A whole year has passed since the beginning of the Israeli aggression that has assumed genocidal proportions against Palestinians in the Gaza Strip, an aggression that has spread to the West Bank and, more recently, Lebanon. More than 42,000 people have died and 10,000 are missing. Meanwhile, no more than a five-hour drive from the Gaza border, Cairo and other cities in Egypt have been a site of suppression of any attempt by Egyptians to show solidarity with the Palestinian and the Lebanese people trapped under incessant Israeli bombardment.

In the year since the start of the aggression, at least 150 people have been arrested and questioned by the Supreme State Security Prosecution after peacefully expressing their stance against the Israeli occupation's genocidal war on Palestinians. The solidarity activists all face charges under the Anti-Terrorism Law, while a number of them face charges under the Assembly Law No. 10 of 1914, a colonial-era law that was not repealed by Law No. 107 of 2013 ( regulating all forms of peaceful gatherings and demonstrations). This is in contrast with other legislation related to protest that was repealed by the promulgation of the new 2013 law.

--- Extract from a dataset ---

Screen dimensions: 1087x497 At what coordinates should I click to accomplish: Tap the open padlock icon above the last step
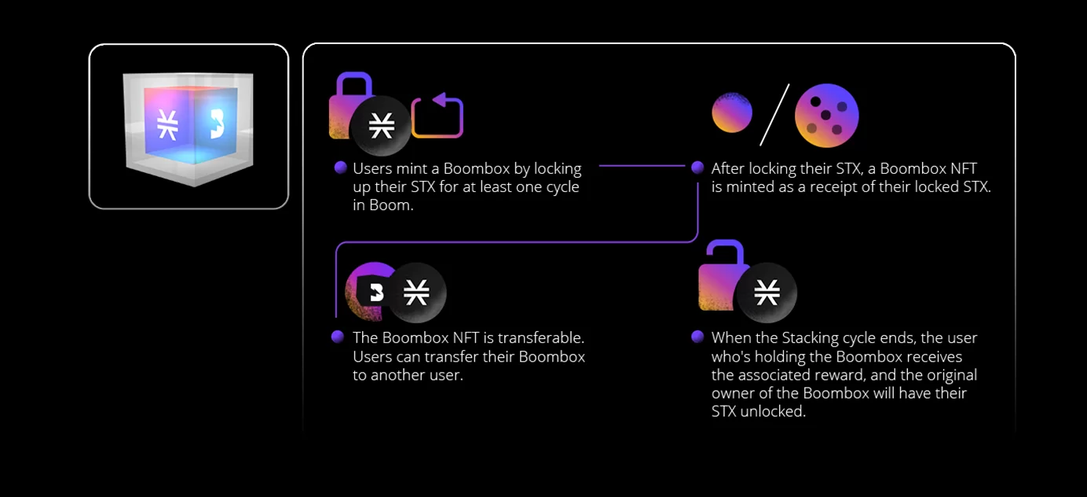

EIPR has documented that at least 150 people have been charged with terrorism-related offenses in 12 state security cases, several of whom were represented by EIPR lawyers during questioning. Of the 150, 108 remain in open-ended pretrial detention, including at least two children and a young man in his late twenties with a disability. It should be noted that 41 of these detainees were detained around the beginning of the war and are about to complete a full year of imprisonment for their support for Palestine, and decisions to renew their pre-trial detention continue to be issued despite the absence of any legal justification for keeping them in remand detention. On the other hand, EIPR has monitored the arrests of a number of other citizens in addition to the 150 mentioned above, who were released without investigation.  

The Egyptian authorities do not respect the constitutional right to the peaceful expression of political opinion. In fact, they have succeeded in effectively criminalizing all forms of demonstrations, even if they comply with all the strict procedures and conditions of the Protest Law issued by the authorities in November 2013. Over the past year, the authorities have thwarted any form of solidarity, no matter how limited or symbolic, threatened and prosecuted anyone who declares solidarity with the Palestinian people, denounces Israeli crimes, or opposes Egypt's official response to the war. In order to do this, the state has criminalized acts that do not qualify as criminal even by the very law bar of the highly restrictive assembly and demonstration laws.